“Pat Metheny: Stories Beyond Words” reflection 4 – music writing, empathy and differentiation

Writing a book about a musician (forthcoming, University of Chicago Press, Sept. 2024) always entails a two-to-three year period immersing myself in that person’s music, ways of thinking, experiences, and perspectives. As in the past, with Herbie Hancock, Miles Davis, Paul Winter, and others, this has once again been my experience with Pat Metheny, starting in January 2020. This kind of experience has always been a great source of learning on many levels – musical, conceptual, cultural, and other – as it has most certainly been once again this round.

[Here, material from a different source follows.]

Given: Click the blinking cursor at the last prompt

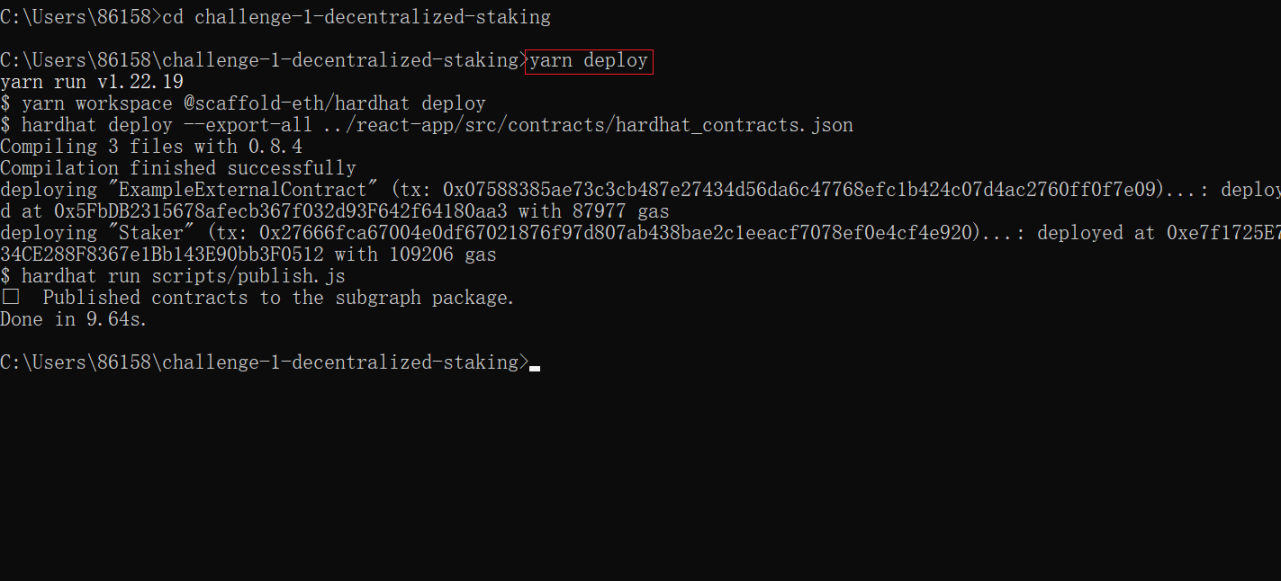Looking at the screenshot, I should (x=535, y=368).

Two things have made my experience writing about Pat Metheny different from the others:

First, my focus this time has been finely tuned to one musician rather than to a musician’s band (as with Herbie Hancock’s Mwandishi Quintet/Sextet/Octet, the Miles Davis “Lost” Quintet, and to some degree the Paul Winter Consort), nor has it dealt heavily with a cluster of intersecting circles of musicians (as with the groups I write about in the Miles Davis book – Ornette Coleman, Chick Corea and Circle, Anthony Braxton, MEV, Revolutionary Ensemble, 19th Street Loft, and others). I do write about Pat Metheny in the context of Gary Burton and Steve Swallow, the Pat Metheny Group, the quartet that recorded “From This Place,” the changing cluster of “Side Eye” musicians, and others. I also home in on the personal perspectives of two musicians who have worked with Metheny for years (Steve Rodby and Antonio Sanchez) and of Pat Metheny’s current guitar tech (Andre Cholmondeley).

Second, Pat Metheny is the first musician I’ve written about who is of my own generation (born six months apart), whose influences in some important ways overlap with my own, and whose musical perspectives, like mine, cross aesthetic,  technological and other perceived boundaries. Each of us in our own ways pushes back against expectations that musicians should stay in their lane (“jazz” musicians shouldn’t play “pop” music, “acoustic” musicians shouldn’t play “electronic” music, “classical” musicians shouldn’t do anything else… and vice versa). This is in many ways generational because for an increasing number of younger musicians (Tyshawn Sorey and Esperanza Spalding come to mind), a far broader “playing field” is becoming normalized. For Pat Metheny, the Beatles weren’t more or less important than Wes Montgomery, while Gary Burton and Steve Swallow bridged the two. For me, Jefferson Airplane wasn’t more or less important than Cecil Taylor, while Frank Zappa bridged the two.

Being a musician is so embedded within my sense of self (I do not claim to be unique in this respect) that prose writing bridging empathetic understanding and scholarly distance is at the core of my scholarly skillset. Crucial to my ability to write about musicians is noticing where my subject’s perspectives align with my own and discerning with clarity where they do not. Yet this is not a static binary distinction since I can find commonality in purpose or conception with another musician while recognizing that we may each arrive in that place from very different trajectories and aim for different artistic ends. Alternately, the trajectory may be similar while the musical outcome is different. Achieving clarity of understanding thus involves repeatedly shifting from identification to differentiation, toggling back and forth between the two. At times this can be confusing, while ultimately the result brings forth deeper understanding.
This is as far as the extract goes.